Source:
▬▬▬▬▬▬▬▬▬▬

Platform Engineer, Model Shaping

Reposted 4 Days Ago
Hiring Remotely in San Francisco, CA
In-Office or Remote
200K-290K
Mid level
Artificial Intelligence • Information Technology
The Role
The Platform Engineer will design and build infrastructure for model customization and evaluation, improving platform reliability and internal tooling.
Summary Generated by Built In
About Model Shaping

The Model Shaping team at Together AI works on products and research for tailoring open foundation models to downstream applications. We build services that allow machine learning developers to choose the best models for their tasks and further improve these models using domain-specific data. In addition to that, we develop new methods for more efficient model training and evaluation, drawing inspiration from a broad spectrum of ideas across machine learning, natural language processing, and ML systems.

About the Role

As a Platform Engineer at Model Shaping, you will work on the foundational layers of Together’s platform for model customization and evaluation. You will design the infrastructure and backend services that will allow us to sustainably and reliably scale the systems powering production workflows launched by our users, as well as internal research experiments.

You will operate in a cross-functional environment, collaborating with other engineers and researchers in the team to improve the infrastructure based on the needs of projects they work on. You will also interact with other engineering teams at Together (such as Commerce, Data Engineering, and Cloud Infrastructure) to integrate the services developed by Model Shaping with systems developed by those teams.

▬▬▬▬▬▬▬▬▬▬

Rows:
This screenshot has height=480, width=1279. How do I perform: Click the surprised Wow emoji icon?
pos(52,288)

▬▬▬▬▬▬▬▬▬▬

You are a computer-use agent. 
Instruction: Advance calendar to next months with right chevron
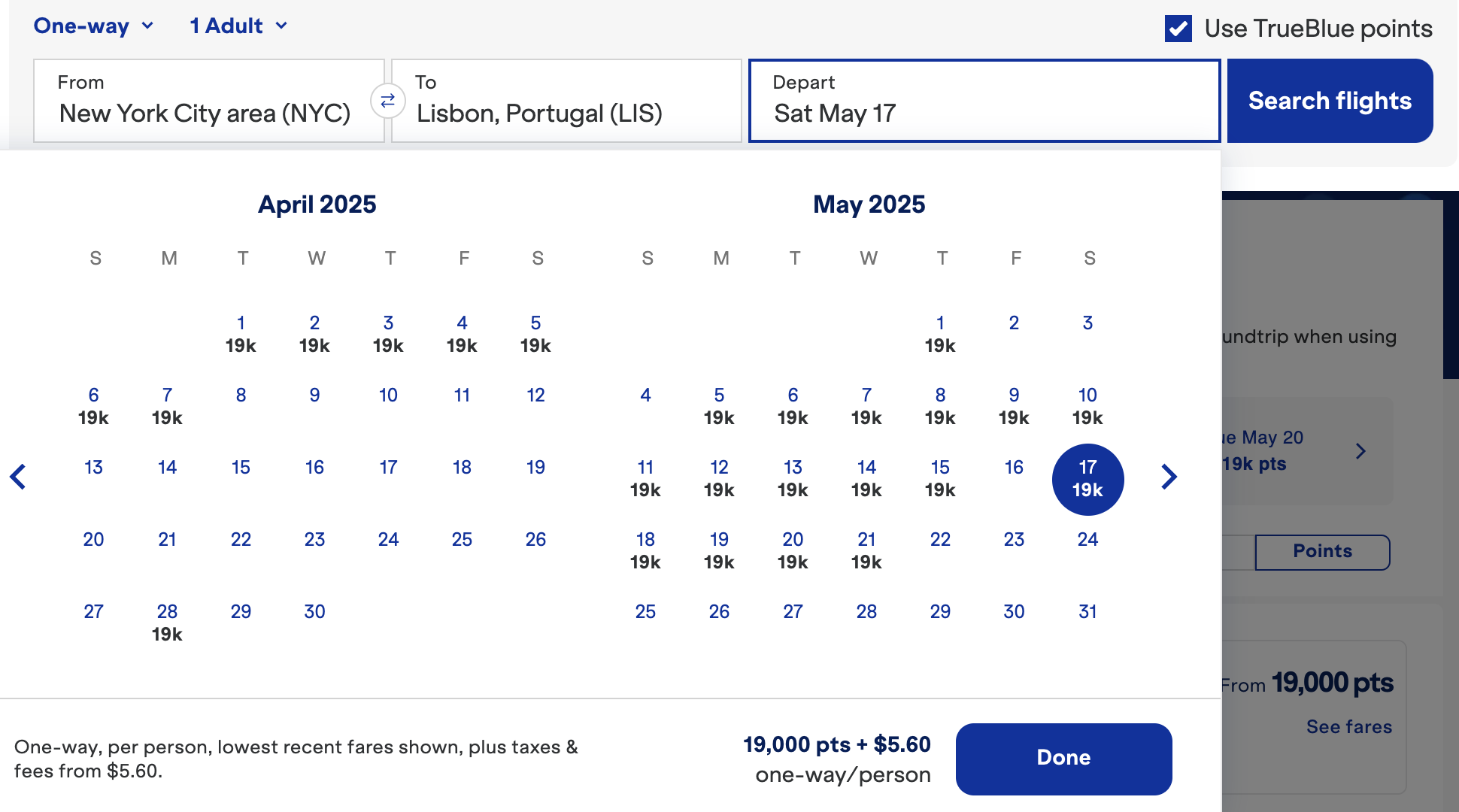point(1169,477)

▬▬▬▬▬▬▬▬▬▬

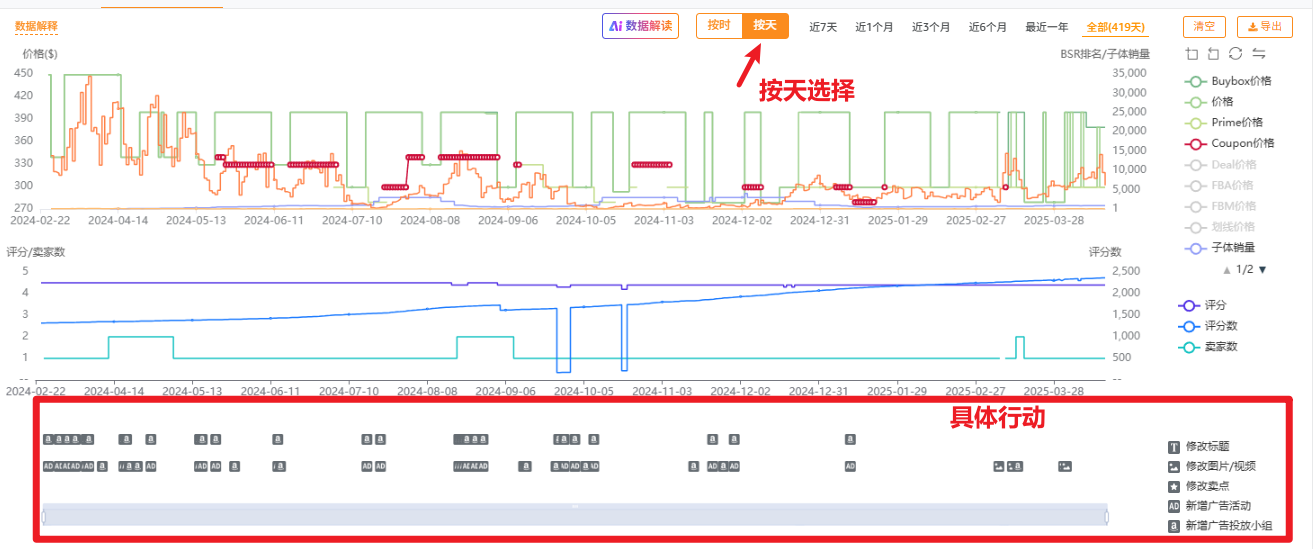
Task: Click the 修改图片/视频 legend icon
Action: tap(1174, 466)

▬▬▬▬▬▬▬▬▬▬

Challenge:
In the job posting, turn the paragraph beginning "The Model Shaping team at Together AI works on" into a short bulleted list that keeps its main facts.

Result of this task:
- The Model Shaping team at Together AI works on products and research for tailoring open foundation models to downstream applications.
- It builds services that let machine learning developers choose the best models for their tasks and improve them with domain-specific data.
- It develops new methods for more efficient model training and evaluation, drawing on ideas from machine learning, natural language processing, and ML systems.